A London production in 1947 at the Duchess Theatre directed by Michael Benthall featured Hugh Griffith as Monticelso, Patrick Macnee as Hortensio/Spanish Ambassador, Claire Bloom as one of the Ladies of Brachiano's court, Margaret Rawlings as Vittoria and Andrew Cruickshank as the Duke of Florence.

In 1965, an Off-Broadway production was staged at the Circle in the Square starring Frank Langella as Flamineo, Carrie Nye as Vittoria, Paul Stevens as Brachiano, Robert Burr as Francisco, Eric Berry as Monticelso and Christina Pickles as Cornelia. The production ran from 6 December 1965 to 17 April 1966 and won the Obie Award for Distinguished Performance (Frank Langella).

In November 1969, the National Theatre at the Old Vic in London, performed the play in a production by Frank Dunlop (who went on to found the Young Vic). The cast was largely drawn from the company. Geraldine McEwan played Vittoria, Edward Woodward Flamineo, Edward Petherbridge Lodovico, Benjamin Whitrow Camillo, Derek Godfrey Bracciano, Jane Lapotaire Zanche, Hazel Hughes Cornelia, John Moffatt Monticelso, Jane Wenham Isabella, Anthony Nicholls Francisco and Edward Hardwicke Marcello. In later performances Derek Jacobi played Lodovico. It was designed by Piero Gherardi as a crumbling wall out of which characters emerged like crawling insects in fantastic costumes of great extravagance. William Hobbs staged the fights and played the Spanish Ambassador. Mime work was by Claude Chagrin. The assistant director was Roland Joffe (since then the director of "The Killing Fields" and "The Mission").

The Royal Shakespeare Company performed The White Devil in 1996 at the Swan Theatre in Stratford-upon-Avon (later transferred to London to The Pit at The Barbican), directed by Gale Edwards with Richard McCabe as Flamineo, Philip Quast as Ludovico, Ray Fearon as Brachiano, Jane Gurnett as Vittoria, Stephen Boxer as Francisco and Philip Voss.
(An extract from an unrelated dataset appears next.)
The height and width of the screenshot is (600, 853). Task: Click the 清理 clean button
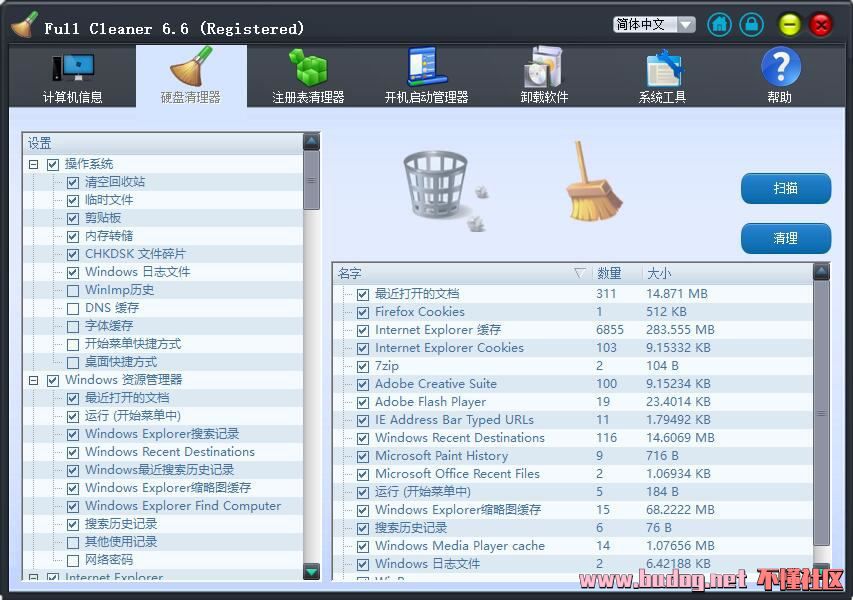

The company returned to the play in 2014 with a production in the Swan Theatre in Stratford-upon-Avon, directed by Maria Aberg with David Sturzaker as Bracciano, Kirsty Bushell as Vittoria, David Rintoul as Cardinal Monticelso, Simon Scardifield as Francisco and Joseph Arkley as Ludovico; in this production, Flamineo, Vittoria's brother, was played by a woman (Laura Elphinstone).

On 1 March 1997, the BBC World Service broadcast an adaptation starring Anton Lesser and Helen Baxendale.

On 15 August 2010 BBC Radio 3 broadcast a production adapted and directed by Marc Beeby which, according to the BBC Radio 3 web site, "sets the action in a murky underworld of the 1950s – a world that seeks to hide its shifting alliances, betrayals and sudden violence beneath a flaky veneer of honour and respectability." The production featured Patrick Kennedy as Flamineo, Anna Maxwell Martin as Vittoria, Frances de la Tour as Cornelia, Shaun Dingwall as Brachiano, Peter Wright as Francisco, Sean Baker as Monticelso and Harry Myers as Ludovico.

On 26 January 2017 a run started at the Sam Wanamaker Playhouse, London (a venue embodying the features of a typical theatre from the period of the original seventeenth century production).

The Red Bull Theatre in New York performed The White Devil in 2019.

To date, this play has never been filmed or televised.

== Adaptations ==
In 1707, Nahum Tate's adaptation of the play, titled Injur'd Love: or the Cruel Husband, was published.